8 Wigmore, Evidence, Section 2380a contains the detailed discussion supporting the reasons why the physician-patient privilege does not meet the four conditions required for recognition of a privileged communication. In that section it is stated:
It is certain that the practical employment of the privilege has come to mean little but the suppression of useful truthtruth which ought to be disclosed and would never be suppressed for the sake of any inherent repugnancy in the medical facts involved. Ninety-nine per cent of the litigation in which the privilege is invoked consists of three classes of cases actions on policies of life insurance where the deceased's misrepresentations of his health are involved, actions for corporal injuries where the extent of the plaintiff's injury is at issue, and testamentary actions where the testator's mental capacity is disputed. In all of these the medical testimony is absolutely needed for the purpose of learning the truth. In none of them is there any reason for the party to conceal the facts, except *244 as a tactical maneuver in litigation. * * * In none of these cases need there be any fear that the absence of the privilege will subjectively hinder people from consulting physicians freely. The actually injured person would still seek medical aid, the honest insured would still submit to medical examination, and the testator would still summon physicians to his cure.

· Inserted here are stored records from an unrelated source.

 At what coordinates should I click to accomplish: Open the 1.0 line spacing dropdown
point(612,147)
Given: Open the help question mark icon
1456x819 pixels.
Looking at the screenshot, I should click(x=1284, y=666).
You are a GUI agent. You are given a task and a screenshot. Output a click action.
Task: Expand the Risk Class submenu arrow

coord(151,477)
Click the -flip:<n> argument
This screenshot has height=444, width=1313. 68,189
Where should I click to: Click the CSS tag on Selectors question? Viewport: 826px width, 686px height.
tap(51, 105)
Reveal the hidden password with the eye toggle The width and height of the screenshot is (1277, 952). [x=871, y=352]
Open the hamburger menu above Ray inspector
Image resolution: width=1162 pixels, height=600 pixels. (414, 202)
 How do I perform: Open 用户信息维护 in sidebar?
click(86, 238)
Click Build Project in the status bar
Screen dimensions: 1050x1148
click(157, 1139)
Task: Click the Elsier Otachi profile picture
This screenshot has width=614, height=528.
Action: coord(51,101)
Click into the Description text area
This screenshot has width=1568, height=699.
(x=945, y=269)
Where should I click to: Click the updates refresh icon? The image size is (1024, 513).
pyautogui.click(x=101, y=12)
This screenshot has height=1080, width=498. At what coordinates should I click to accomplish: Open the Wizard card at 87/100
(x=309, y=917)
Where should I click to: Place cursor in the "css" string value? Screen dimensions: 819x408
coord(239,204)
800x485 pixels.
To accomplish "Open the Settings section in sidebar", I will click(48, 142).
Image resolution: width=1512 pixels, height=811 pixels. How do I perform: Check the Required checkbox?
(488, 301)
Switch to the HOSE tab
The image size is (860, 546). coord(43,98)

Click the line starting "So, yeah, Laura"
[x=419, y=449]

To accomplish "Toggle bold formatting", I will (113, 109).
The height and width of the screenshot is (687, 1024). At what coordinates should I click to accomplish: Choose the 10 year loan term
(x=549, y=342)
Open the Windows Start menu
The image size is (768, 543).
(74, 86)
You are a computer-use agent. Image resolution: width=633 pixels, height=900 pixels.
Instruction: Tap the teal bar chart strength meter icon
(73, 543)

There is little to be said in favor of the privilege, and a great deal to be said against it. The adoption of it in any other jurisdictions is earnestly to be deprecated. [Id. at p. 831-832].
The attorney-client privilege has been recognized as a matter of federal common law in many cases. Defendants cite no cases in which the entirely different privilege of physician-patient has ever been recognized, absent a state statute. As noted in Wigmore, the considerations which underlie recognition of the two privileges are entirely different. The considerations which relate to physicians and their patients do not require that an exception should be made to the general liability of all persons to give testimony upon all facts that are the subject of legitimate inquiry in the administration of justice. Congress has not seen fit to recognize a physician-patient privilege in any case. This Court will not create such a privilege as a matter of federal common law in a case which involves the enforcement of a summons in an Internal Revenue investigation of state tax liability.
We are convinced that policy considerations inherent in the Congressional authority granted the Internal Revenue Service to obtain relevant and material information necessary to determine the amount of a federal estate tax override any possible consideration of comity which might suggest that the statutory rule of physician-patient privilege applicable to the trial of a civil action in the state courts of Missouri should be applied in a federal income tax investigation.
For the reasons stated, it is
Ordered that the defendant hospital obey the summons attached to the Government's complaint and each and every requirement thereof at such time and place as may hereafter be fixed by Clarice C. Hahn, Attorney (Estate Tax), or any other proper officer of the Internal Revenue Service.